Селина нервно улыбнулась, её взгляд заметался по прихожей, избегая прямого контакта. — Нет, я…
— Где вы живете, мисс Энгель? — Лилит подошла ближе, нависая над девушкой, её голос стал низким, полным опасной мягкости. В глазах мелькнули подозрения, которые она давно отгоняла.
Селина отвела взгляд, словно пытаясь найти спасение в рисунке обоев. — Ну… тут. В этом районе. Совсем рядом.
— И ты живешь с братом, — припомнила Лилит, её губы изогнулись в кривой усмешке, и все кусочки пазла начали складываться. — С Виктором.
Та еле заметно кивнула, её плечи чуть опустились.
Лилит фыркнула, её глаза закатились к потолку, а затем снова опустились на Селину. — То есть в нескольких кварталах отсюда живет этот павлин, этот чертов Энгель. А я думаю, чего он в курсе всего, а? Чего его сообщения приходят сразу после того, как я со стволом помахала?
Селина поджала губы, смущенно выдохнула. — Ну, Лилит… Не злись. Ты действительно ему понравилась. Очень. Да и мне ты близка стала. Мы не хотели… Не обижайся. Рядом живем. Если что случится, я прибегу. Хоть посреди ночи.
— Что со мной может случиться? — Лилит скрестила руки на груди, её взгляд стал жестче. — Максимум какой-то придурок стекла сломает, или попробует ограбить.
— Стекла, вообще-то, пуленепробиваемые, — машинально поправила Селина, а затем тут же прикрыла рот рукой, понимая, что проговорилась.
Лилит уставилась на неё, медленно, с убийственной проницательностью. Её глаза сузились. — Че-то мне кажется, что и в покупке этого дома твой брат поучаствовал. Уж очень удобно он расположен. И слишком быстро все оформилось.
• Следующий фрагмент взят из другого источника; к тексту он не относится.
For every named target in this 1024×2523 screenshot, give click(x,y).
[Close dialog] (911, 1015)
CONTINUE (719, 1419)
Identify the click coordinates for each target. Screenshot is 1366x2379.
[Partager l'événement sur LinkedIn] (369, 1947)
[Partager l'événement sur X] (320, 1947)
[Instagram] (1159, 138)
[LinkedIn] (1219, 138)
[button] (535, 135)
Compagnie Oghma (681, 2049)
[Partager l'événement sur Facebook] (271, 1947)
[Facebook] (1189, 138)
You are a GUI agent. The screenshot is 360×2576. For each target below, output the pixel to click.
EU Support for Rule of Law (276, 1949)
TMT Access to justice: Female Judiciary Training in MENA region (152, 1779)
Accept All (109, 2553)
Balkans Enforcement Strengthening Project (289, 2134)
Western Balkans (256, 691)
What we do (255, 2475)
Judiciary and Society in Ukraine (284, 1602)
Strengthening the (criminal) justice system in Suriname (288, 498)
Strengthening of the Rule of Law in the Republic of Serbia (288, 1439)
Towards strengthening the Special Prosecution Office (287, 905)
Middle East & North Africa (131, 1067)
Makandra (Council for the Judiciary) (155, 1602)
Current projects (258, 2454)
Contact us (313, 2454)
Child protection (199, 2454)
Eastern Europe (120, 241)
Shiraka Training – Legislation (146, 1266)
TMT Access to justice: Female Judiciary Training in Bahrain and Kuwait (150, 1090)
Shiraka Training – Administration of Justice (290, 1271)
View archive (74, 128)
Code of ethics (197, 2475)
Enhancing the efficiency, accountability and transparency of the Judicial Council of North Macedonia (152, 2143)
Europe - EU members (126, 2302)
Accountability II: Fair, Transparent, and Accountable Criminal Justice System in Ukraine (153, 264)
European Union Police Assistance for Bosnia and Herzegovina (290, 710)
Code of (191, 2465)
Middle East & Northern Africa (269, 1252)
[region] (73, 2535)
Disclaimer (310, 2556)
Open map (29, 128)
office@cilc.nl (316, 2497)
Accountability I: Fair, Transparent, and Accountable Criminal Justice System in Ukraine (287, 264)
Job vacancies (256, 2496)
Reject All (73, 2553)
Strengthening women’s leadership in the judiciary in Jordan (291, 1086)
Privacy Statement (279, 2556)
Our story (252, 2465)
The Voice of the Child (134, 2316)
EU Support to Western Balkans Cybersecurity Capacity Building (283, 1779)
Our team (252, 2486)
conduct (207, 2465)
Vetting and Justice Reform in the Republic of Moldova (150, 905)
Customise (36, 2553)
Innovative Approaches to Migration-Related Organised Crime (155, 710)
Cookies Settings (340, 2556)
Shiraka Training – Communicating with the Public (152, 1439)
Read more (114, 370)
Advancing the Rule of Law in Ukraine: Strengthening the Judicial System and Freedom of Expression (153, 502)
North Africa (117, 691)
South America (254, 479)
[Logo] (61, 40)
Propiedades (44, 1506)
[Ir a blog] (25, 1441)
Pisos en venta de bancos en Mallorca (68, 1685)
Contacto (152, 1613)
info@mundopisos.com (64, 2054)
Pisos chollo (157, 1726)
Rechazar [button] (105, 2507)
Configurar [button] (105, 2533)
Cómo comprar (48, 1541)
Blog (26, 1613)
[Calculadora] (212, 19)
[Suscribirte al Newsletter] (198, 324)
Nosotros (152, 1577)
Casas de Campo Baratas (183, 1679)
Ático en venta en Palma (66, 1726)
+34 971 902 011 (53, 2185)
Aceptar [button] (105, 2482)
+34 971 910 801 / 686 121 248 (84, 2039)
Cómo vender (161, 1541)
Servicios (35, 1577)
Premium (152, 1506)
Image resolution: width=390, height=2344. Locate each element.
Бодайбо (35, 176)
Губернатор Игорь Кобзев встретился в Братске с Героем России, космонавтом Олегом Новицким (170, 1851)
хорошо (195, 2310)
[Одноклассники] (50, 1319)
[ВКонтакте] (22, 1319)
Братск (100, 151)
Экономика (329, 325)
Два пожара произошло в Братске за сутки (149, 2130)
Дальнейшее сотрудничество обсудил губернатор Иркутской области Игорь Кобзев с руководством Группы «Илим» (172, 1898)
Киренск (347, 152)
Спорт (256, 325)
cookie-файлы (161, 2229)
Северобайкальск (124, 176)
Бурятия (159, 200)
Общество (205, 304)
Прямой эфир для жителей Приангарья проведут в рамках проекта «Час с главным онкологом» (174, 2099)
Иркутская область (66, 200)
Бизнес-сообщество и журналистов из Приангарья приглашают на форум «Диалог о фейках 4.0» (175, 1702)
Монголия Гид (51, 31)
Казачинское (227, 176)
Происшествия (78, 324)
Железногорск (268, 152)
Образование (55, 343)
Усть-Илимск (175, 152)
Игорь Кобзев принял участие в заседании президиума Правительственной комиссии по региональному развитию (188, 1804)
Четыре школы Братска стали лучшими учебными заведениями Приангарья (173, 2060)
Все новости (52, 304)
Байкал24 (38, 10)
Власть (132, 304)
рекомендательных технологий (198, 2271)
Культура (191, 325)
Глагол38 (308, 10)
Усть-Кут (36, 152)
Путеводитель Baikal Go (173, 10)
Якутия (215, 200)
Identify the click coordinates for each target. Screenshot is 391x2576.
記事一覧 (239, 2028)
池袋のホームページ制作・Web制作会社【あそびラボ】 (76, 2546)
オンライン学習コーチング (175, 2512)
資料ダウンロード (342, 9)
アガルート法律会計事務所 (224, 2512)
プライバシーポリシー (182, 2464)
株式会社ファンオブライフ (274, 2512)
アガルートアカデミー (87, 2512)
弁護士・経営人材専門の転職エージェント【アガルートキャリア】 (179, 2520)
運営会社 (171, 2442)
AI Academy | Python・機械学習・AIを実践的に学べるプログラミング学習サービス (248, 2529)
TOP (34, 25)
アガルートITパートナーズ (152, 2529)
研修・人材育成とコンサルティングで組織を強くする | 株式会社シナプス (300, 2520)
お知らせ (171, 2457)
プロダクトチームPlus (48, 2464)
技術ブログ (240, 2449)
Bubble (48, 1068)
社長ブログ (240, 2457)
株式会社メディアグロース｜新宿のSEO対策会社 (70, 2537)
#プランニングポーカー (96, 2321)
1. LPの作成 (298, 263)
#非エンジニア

Селина промолчала, опустив голову, её молчание было красноречивее любых слов. Лилит почувствовала, как её пронзает смесь раздражения, гнева и... какого-то странного, почти болезненного осознания, что она не одна, что за ней действительно наблюдают.
Это забота такая? От него? Зачем? Она ничем ему не обязана.
Девушка закатила глаза, но в этот раз в её жесте было больше усталости, чем злости. Она пошла брать сумку, прикрыв дверь за собой. — Боже, помоги мне с этой семейкой. И с этим домом.